Can you pull out each line of the data below that includes the word "agent"?

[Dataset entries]
☆ ☆ ☆

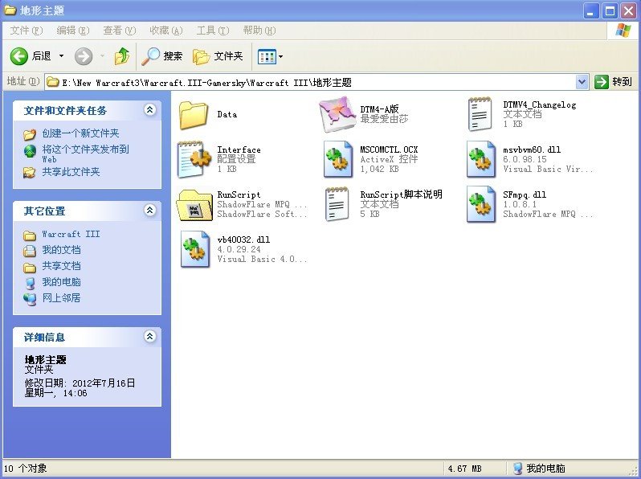The image size is (641, 479).
Task: Select the RunScript MPQ archive icon
Action: [x=194, y=205]
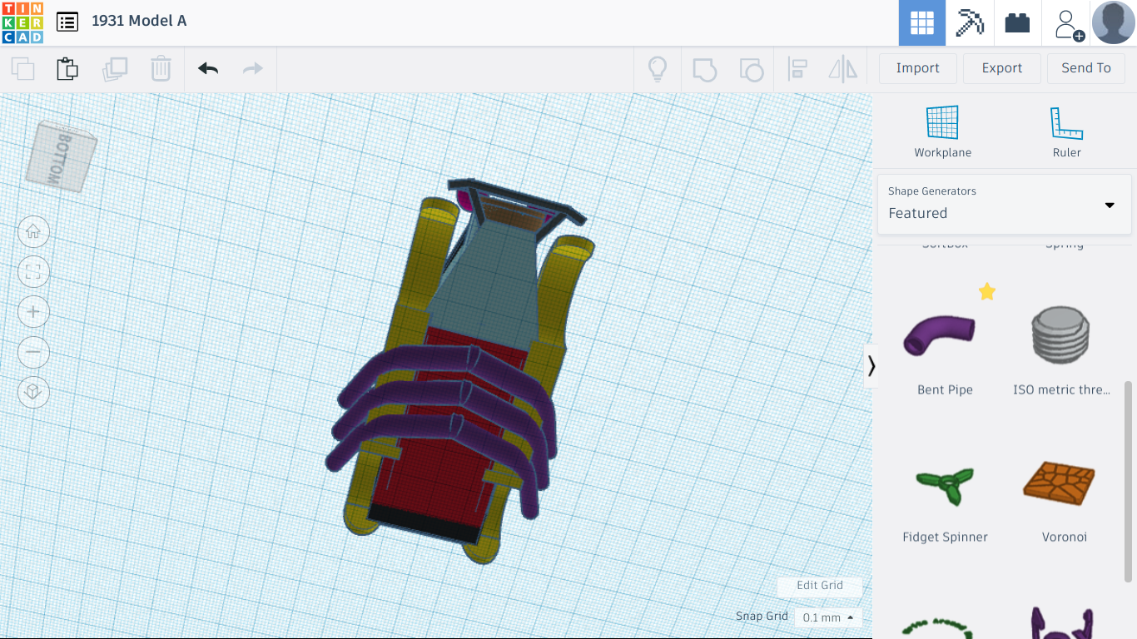Export the 1931 Model A design

click(1001, 67)
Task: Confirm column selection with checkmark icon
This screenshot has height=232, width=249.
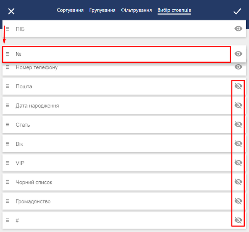Action: point(237,11)
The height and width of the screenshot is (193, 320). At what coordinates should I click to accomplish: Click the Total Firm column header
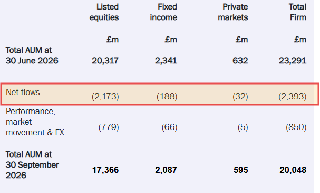click(x=297, y=12)
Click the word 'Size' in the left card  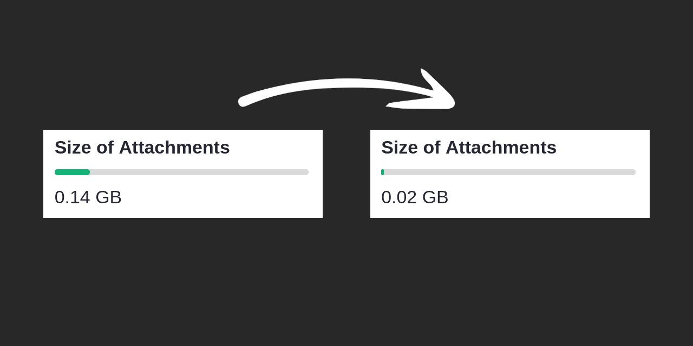[x=73, y=148]
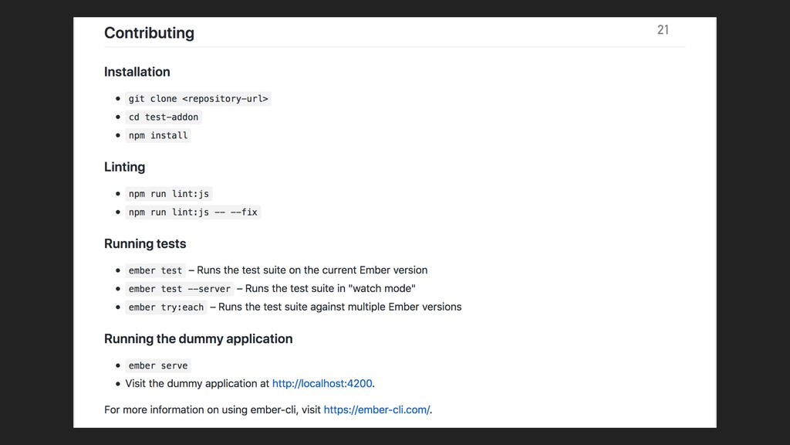The width and height of the screenshot is (790, 445).
Task: Click the ember serve code snippet
Action: tap(158, 365)
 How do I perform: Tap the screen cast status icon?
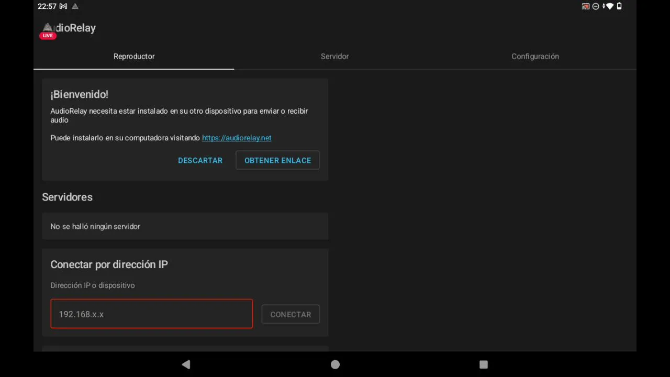coord(586,6)
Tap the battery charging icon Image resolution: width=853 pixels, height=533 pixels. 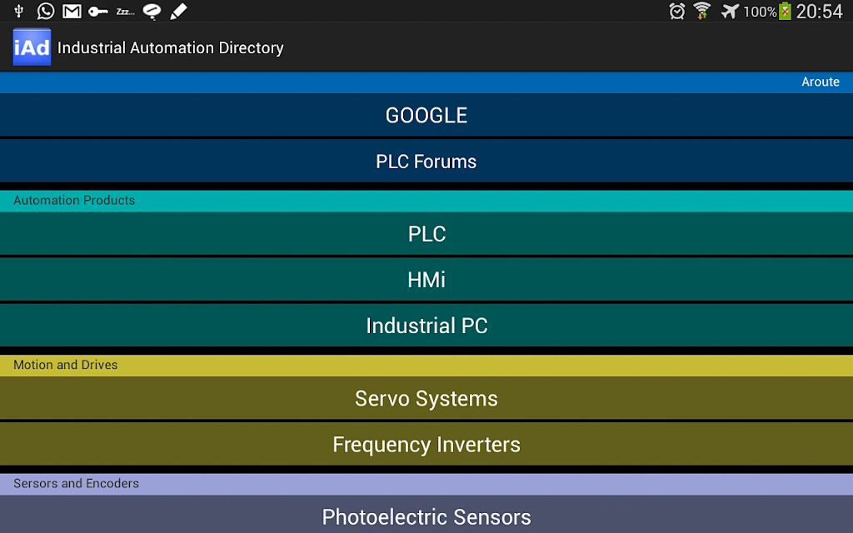point(785,12)
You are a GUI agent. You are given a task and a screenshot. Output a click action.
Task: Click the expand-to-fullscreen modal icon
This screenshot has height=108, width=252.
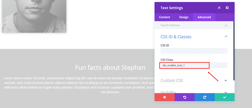pyautogui.click(x=219, y=8)
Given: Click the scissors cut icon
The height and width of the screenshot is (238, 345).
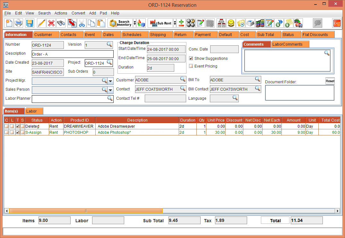Looking at the screenshot, I should click(x=82, y=23).
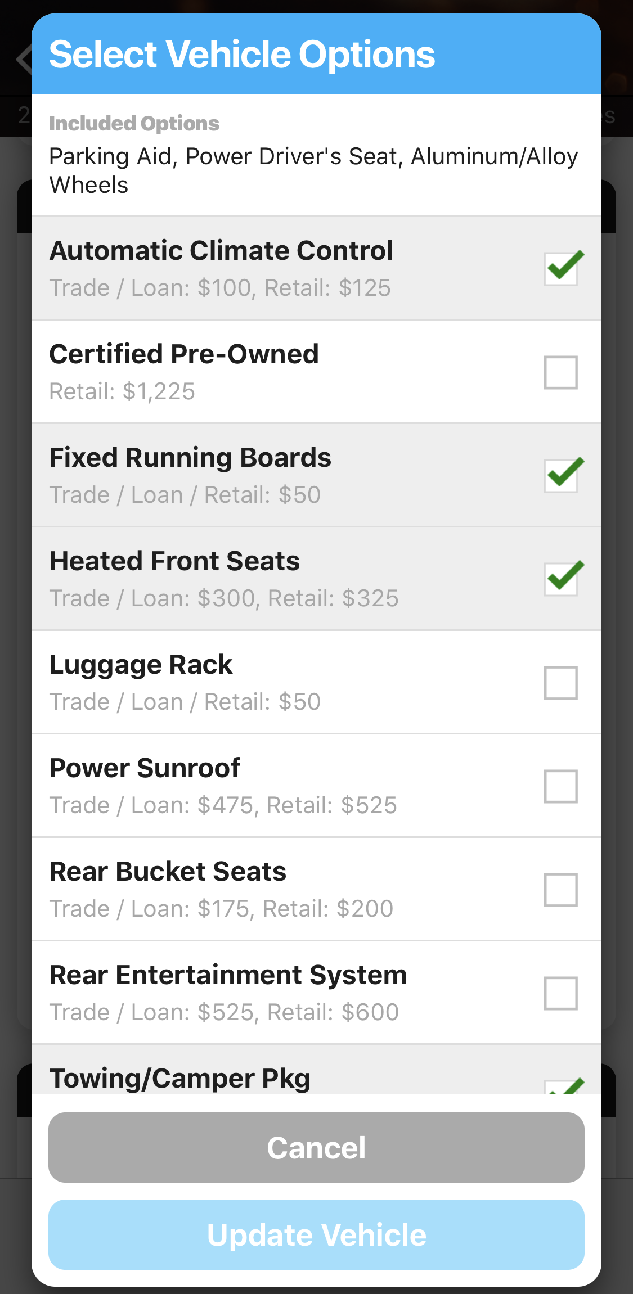Tap the Cancel button

316,1147
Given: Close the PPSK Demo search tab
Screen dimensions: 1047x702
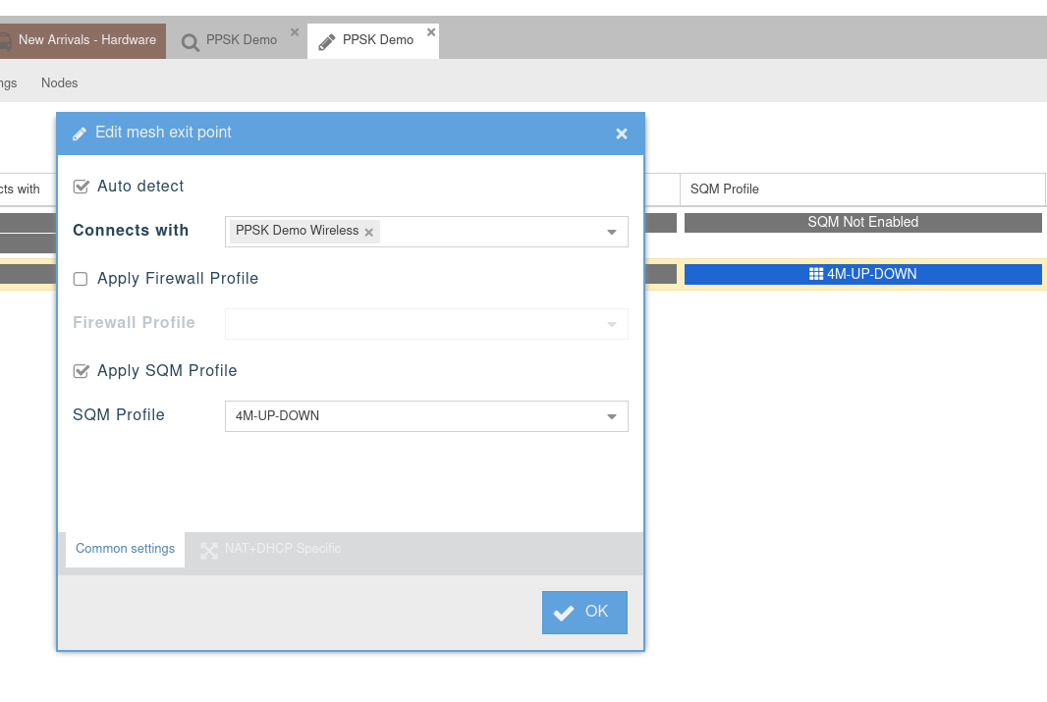Looking at the screenshot, I should (295, 32).
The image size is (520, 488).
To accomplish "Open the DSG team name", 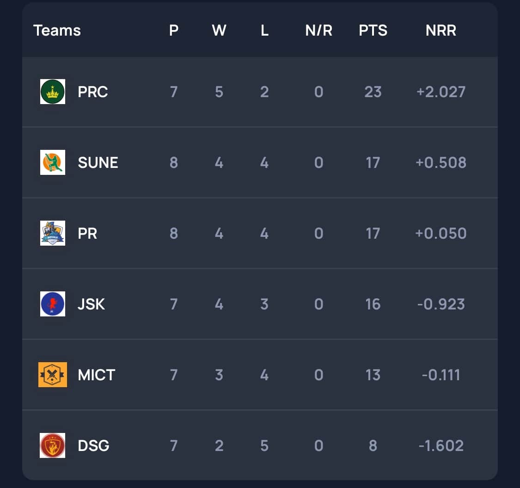I will (94, 445).
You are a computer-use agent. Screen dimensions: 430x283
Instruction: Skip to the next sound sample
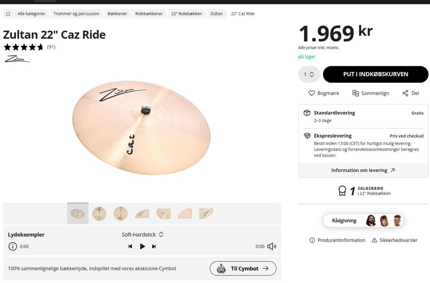tap(154, 246)
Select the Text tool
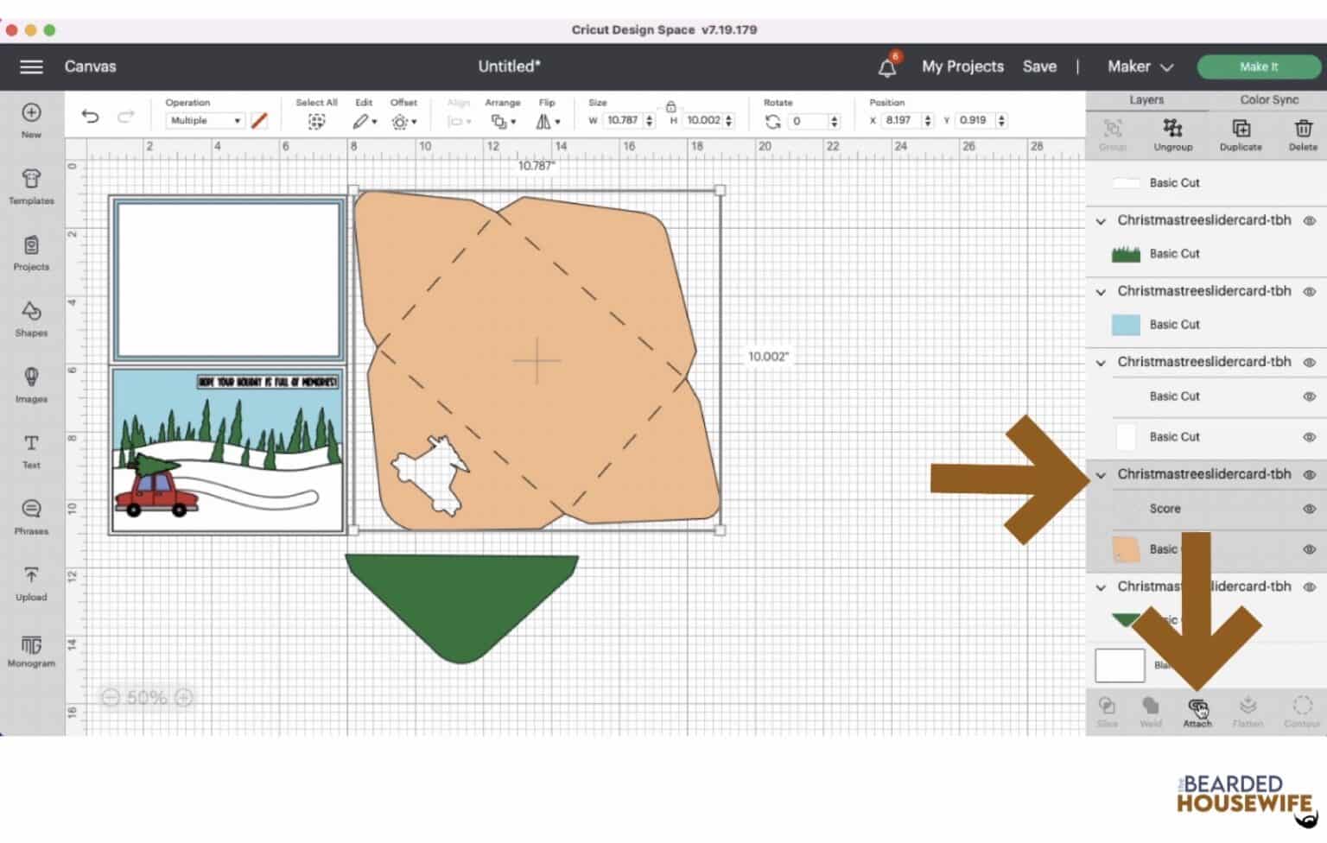This screenshot has width=1327, height=843. coord(31,450)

☆ ☆ ☆

> **RESPONSE TO THE TASK**
You are a GUI agent. You are given a task and a screenshot. Output a click action.
You are a computer-use agent. Screen dimensions: 430x283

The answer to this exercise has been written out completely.